I have some time and I have been going over old emails from Wilda Obey from last year. I have been saving these emails to add the information once I had all the basic family tree information input into the database and organized and checked. Bit by bit, I hope to add the relevant information to the database and to the blog for everyone to share in.
Kristoffer Kristenson and Ase Amundsdotter lived on Le Farm which is in Arnafjord of Vik in the Vik Bygdebok.
All 3 farms where are relatives lived over the years are in Vik. Vangsnes is a peninsula near the main part of Vik, which is called Vik, Vik. Vangsnes is now the main ferry terminal to cross the Sognefjord from Vik to Balestrand and Leikanger. It is a very large farm with many sub farms = many different families living there. Le and Nistad are in the Arnafjord part of Vik. This is a remote, mountainous, beautiful area with small farms with only one or a few families living at each farm. However Lie/Lee is a very common name, meaning meadow or pasture, and possibly the Lee in question is a sub farm of a larger farm.
Bygdbok is bok = book and bygd= a rural community. These books list all of the farms in one area of Norway by farm. They usually start at about 1600 and mention the name of the farmers there then. They mention his wife and children and usually give some dates, by year only. They tell where the children went or who they married if they left the farm. It continues on with who lived at the farm down to the early 1900s. The bygdebok doesn't list exact dates, and sometimes doesn't list all children.
Page 206 of the Vik i Sogn bygdabok has the Le farm (in Arnafjord) and says something like:
After the black death the church at Flete owned part of Le and the pastor the other part, and there may have been other owners.
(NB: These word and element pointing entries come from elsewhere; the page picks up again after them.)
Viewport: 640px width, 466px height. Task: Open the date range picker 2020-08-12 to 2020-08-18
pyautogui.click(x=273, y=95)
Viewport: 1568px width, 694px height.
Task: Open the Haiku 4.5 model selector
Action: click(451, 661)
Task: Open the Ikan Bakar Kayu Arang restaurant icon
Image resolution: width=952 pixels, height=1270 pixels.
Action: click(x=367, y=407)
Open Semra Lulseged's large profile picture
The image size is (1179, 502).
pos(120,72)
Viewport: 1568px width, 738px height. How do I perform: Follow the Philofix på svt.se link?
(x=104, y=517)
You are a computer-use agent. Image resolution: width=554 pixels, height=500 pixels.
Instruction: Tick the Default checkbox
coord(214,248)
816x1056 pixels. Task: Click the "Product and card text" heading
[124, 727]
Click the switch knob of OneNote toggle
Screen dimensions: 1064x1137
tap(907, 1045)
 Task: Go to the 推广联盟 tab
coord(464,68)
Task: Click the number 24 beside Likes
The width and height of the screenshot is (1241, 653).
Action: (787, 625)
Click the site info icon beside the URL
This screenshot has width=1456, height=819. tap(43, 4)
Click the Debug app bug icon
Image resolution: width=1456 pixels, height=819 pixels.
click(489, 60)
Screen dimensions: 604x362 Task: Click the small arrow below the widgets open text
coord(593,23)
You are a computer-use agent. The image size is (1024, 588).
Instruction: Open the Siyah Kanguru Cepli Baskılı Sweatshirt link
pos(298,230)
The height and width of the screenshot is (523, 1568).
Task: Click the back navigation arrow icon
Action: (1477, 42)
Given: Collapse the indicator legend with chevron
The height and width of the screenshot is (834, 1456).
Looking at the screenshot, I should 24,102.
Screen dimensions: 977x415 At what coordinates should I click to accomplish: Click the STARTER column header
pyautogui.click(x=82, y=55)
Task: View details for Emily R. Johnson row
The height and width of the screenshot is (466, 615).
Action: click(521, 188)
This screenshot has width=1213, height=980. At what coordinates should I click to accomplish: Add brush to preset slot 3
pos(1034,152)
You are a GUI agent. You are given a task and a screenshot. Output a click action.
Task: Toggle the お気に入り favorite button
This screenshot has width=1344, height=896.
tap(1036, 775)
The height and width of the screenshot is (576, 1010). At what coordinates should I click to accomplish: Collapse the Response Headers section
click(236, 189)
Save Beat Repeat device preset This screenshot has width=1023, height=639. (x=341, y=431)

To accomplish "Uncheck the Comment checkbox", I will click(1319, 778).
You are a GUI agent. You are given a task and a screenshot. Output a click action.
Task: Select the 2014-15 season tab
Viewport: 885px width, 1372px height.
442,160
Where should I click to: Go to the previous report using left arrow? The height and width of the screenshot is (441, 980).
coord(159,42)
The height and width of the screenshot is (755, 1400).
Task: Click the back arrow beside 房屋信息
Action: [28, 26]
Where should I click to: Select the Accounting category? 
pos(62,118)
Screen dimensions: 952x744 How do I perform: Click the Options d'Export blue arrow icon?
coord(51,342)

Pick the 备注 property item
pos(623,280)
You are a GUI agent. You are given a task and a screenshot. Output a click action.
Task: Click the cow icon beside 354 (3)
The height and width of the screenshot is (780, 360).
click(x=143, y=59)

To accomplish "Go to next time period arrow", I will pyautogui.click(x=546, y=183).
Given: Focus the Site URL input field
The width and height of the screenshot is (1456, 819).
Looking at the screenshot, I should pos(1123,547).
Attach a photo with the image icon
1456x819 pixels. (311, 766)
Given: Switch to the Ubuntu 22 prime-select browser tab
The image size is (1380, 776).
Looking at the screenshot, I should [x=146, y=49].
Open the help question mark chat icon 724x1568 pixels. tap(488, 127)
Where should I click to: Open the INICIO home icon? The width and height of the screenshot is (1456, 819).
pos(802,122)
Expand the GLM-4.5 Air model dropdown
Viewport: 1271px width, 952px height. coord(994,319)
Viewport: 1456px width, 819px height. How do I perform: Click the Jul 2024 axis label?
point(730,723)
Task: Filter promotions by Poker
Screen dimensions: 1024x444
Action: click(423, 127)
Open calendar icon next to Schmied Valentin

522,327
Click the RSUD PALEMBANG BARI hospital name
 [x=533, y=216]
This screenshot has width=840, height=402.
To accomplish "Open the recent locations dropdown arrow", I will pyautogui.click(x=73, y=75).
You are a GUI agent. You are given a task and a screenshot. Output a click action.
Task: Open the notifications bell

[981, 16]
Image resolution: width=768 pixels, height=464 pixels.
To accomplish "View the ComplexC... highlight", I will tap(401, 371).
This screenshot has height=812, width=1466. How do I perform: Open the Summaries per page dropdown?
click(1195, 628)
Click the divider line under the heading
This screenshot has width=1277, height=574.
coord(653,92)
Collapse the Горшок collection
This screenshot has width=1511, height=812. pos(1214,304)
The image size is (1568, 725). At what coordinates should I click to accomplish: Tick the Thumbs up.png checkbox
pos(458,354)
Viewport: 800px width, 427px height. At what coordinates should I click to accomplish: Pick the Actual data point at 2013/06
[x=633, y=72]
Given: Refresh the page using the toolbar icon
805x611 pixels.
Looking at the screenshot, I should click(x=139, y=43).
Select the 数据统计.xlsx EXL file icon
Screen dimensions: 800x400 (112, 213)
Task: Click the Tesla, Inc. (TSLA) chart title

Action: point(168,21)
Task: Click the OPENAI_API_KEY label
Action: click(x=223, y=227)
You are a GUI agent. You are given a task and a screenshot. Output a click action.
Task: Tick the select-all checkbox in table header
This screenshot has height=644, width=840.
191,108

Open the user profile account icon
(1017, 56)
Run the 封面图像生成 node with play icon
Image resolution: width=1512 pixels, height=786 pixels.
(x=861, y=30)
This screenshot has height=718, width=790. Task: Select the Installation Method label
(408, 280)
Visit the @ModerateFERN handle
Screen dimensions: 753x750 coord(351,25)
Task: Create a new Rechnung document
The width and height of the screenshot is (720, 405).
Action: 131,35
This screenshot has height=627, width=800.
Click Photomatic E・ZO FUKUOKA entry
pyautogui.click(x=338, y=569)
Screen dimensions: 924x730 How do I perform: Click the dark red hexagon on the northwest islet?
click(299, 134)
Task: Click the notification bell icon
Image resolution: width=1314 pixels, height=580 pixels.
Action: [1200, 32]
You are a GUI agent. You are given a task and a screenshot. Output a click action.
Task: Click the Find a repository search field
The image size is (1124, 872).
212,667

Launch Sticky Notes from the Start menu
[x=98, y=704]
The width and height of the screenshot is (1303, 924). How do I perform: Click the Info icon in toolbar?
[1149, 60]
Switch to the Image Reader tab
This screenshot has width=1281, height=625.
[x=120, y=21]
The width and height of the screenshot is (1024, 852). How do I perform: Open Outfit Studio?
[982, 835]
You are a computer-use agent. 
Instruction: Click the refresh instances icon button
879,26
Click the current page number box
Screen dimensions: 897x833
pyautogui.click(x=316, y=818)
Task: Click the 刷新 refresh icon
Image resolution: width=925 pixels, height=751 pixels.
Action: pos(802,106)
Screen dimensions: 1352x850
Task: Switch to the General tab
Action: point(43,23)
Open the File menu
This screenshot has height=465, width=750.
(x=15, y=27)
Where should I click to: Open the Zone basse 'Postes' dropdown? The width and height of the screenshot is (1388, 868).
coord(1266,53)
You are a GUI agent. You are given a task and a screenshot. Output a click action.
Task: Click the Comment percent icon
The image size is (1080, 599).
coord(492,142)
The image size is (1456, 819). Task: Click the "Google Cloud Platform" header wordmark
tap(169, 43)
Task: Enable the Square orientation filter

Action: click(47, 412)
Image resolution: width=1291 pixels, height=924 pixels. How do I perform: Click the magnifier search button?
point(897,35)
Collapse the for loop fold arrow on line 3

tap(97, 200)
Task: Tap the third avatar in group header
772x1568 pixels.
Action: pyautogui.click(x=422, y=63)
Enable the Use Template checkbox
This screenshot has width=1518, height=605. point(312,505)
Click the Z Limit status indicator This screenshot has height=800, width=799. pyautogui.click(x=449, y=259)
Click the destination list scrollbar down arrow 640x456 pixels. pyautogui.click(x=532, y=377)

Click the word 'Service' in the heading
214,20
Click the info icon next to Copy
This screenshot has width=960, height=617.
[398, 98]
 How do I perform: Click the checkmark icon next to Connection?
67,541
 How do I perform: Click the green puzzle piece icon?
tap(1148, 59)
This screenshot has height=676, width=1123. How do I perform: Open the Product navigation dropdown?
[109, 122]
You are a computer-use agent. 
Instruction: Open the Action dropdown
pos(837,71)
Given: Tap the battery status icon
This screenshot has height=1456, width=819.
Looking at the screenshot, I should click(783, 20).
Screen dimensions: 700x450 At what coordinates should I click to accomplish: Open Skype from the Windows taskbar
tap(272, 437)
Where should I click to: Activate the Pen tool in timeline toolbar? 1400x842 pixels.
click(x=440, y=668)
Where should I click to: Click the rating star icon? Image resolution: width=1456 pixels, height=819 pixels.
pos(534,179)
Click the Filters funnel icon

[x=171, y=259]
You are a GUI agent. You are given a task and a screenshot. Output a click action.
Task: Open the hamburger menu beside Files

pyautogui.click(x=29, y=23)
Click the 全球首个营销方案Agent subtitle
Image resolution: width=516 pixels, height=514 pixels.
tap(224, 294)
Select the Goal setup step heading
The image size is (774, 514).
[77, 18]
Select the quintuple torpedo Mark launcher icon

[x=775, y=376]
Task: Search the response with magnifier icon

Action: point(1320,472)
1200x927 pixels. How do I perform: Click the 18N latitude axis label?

The first farmer here that I know of is Johannes in 1603, then Lasse in 1611 and 1620s; in 1645 there were 2 farmers here: Kristoffer Kristofferson with wife Asa Amundsdatter, and Ivar with wife Dorte Knutsdotter.
(That was more or less my a translation with my self taught Norwegian. Note it has Kristofferson in this paragraph but the next paragraph has Kristenson. WO)
Le farm #1: on this farm in 1645 has Kristoffer Kristenson and he was here until 1701. He was born in 1610.
He had many sons, but I don't know of all of them:
Kristen went to Dalsvaer,
Gunnar had a part of Le for a time;
Sjur died unmarried;
Hans got the farm after his father;
Amund got farm 2 on Le.
(This is what the author is saying. Next is something about these brothers, but I don't quite understand it. I think it may say these brothers weren't getting along with each other. If you printed this page from the bygdabok, perhaps you could get someone from Sons of Norway - in Indiana or MN that is, to read it for you.
Bygdebok/bygdaboks are in many libraries in the U.S. You can get lists online. In MN St. Olaf College in Northfield has a very large collection. U of MN in the Twin Cities has some. LDS library in Salt Lake City has some, U of ND ak (or is it ND State - the northern one, the one not in Fargo) has many. Perhaps in IN the Fort Wayne library might have some. I have no idea.WO)
Note: Our family tree database does not include someone named Amund as a child of Kristoffer Kristenson. One more thing to check out. But the children's mother is Ase Amundsdotter, so Amund could be her father or a child we do know now about who was named after her father.